A reorganização cromossômica também ocorre em cânceres humanos, e portanto, estudar esses processos no DNA da borboleta azul Atlas poderia levar a novos avanços na saúde humana e destacar possíveis maneiras de reduzir ou interromper esse fenômeno nas células cancerígenas.
O Dr. Roger Vila, autor sênior no Instituto de Biologia Evolutiva, mencionou: “A fragmentação dos cromossomos já foi observada em outras espécies de borboletas, mas não em tal magnitude, sugerindo que existem razões importantes para esse processo que podemos agora começar a investigar. Além disso, como os cromossomos contêm todos os segredos de uma espécie, investigar se essas mudanças impactam o comportamento das borboletas pode ajudar a formar um quadro completo de como e por que novas espécies surgem.”
A Dra. Charlotte Wright, primeira autora no Wellcome Sanger Institute, afirmou: “Quando decidimos investigar a evolução em borboletas, sabíamos que precisaríamos sequenciar a borboleta azul Atlas, a mais extrema e um tanto enigmática. Graças ao Roger Vila, que previamente trabalhou com seu colega para encontrar e identificar essa borboleta esquiva, conseguimos sequenciar essa espécie, destacando a natureza colaborativa da ciência. Ao observar, em detalhes, como os cromossomos da borboleta azul Atlas foram fragmentados ao longo do tempo em pontos específicos, podemos começar a investigar quais benefícios isso pode trazer, como impacta sua capacidade de se adaptar ao ambiente, e se há lições em seu DNA que possam ajudar na conservação no futuro.”

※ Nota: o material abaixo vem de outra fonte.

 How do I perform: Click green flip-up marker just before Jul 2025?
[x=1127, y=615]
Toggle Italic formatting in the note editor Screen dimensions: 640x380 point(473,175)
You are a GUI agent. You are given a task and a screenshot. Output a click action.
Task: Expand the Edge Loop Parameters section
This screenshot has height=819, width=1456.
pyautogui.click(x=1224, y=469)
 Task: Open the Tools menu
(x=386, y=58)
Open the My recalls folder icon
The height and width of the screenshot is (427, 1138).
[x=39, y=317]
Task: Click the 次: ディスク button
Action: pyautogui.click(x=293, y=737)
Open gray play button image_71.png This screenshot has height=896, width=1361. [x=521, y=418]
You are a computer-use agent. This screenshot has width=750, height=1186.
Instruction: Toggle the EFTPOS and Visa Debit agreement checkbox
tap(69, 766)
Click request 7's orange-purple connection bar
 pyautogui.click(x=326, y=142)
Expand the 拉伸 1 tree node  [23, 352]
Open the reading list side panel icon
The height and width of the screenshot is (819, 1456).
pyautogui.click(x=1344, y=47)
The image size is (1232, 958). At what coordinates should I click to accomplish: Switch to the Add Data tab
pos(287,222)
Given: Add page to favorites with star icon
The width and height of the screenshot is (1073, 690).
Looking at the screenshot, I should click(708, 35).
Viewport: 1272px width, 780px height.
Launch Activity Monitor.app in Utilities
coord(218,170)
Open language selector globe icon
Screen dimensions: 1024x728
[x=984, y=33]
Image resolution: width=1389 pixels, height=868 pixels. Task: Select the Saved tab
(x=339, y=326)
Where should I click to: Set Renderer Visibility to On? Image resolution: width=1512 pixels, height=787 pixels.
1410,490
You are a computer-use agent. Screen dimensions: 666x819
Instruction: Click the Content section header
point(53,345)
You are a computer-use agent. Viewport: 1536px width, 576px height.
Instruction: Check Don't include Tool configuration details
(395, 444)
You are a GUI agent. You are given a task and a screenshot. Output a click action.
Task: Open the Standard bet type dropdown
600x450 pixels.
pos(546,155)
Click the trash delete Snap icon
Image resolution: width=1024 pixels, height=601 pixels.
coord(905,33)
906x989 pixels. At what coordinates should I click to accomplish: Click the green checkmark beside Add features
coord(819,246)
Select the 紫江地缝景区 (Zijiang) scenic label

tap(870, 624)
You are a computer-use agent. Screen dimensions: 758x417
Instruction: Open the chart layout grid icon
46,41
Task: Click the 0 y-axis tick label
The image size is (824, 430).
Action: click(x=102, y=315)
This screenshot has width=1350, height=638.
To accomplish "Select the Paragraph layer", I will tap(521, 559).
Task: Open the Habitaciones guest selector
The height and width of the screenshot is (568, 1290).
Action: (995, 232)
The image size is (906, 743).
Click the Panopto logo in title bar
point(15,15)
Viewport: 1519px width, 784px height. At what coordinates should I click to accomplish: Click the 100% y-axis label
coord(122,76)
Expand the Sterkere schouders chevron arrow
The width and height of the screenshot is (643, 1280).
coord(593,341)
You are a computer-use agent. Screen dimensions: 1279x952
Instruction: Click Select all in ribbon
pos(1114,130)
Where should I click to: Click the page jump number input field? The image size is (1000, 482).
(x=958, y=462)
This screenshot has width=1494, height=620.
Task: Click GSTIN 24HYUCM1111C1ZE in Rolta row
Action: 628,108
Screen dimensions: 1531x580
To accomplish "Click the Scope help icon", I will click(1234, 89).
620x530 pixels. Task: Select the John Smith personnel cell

O Professor Mark Blaxter, autor sênior do Wellcome Sanger Institute, comentou: “Os genomas contêm as chaves para entender como uma criatura se formou, mas também para onde ela pode ir no futuro. Para contar a história do nosso planeta, devemos conhecer a história de cada espécie e ver como elas interagem umas com as outras. Isso também nos permite aplicar os aprendizados de um genoma a outro. Por exemplo, a reorganização dos cromossomos também é observada em células cancerosas humanas, e compreender esse processo na borboleta azul Atlas poderia ajudar a encontrar formas de limitar ou interromper essa ocorrência nas células cancerígenas no futuro.”
Esta pesquisa recebeu financiamento da Wellcome. Uma lista completa de agradecimentos pode ser encontrada na publicação.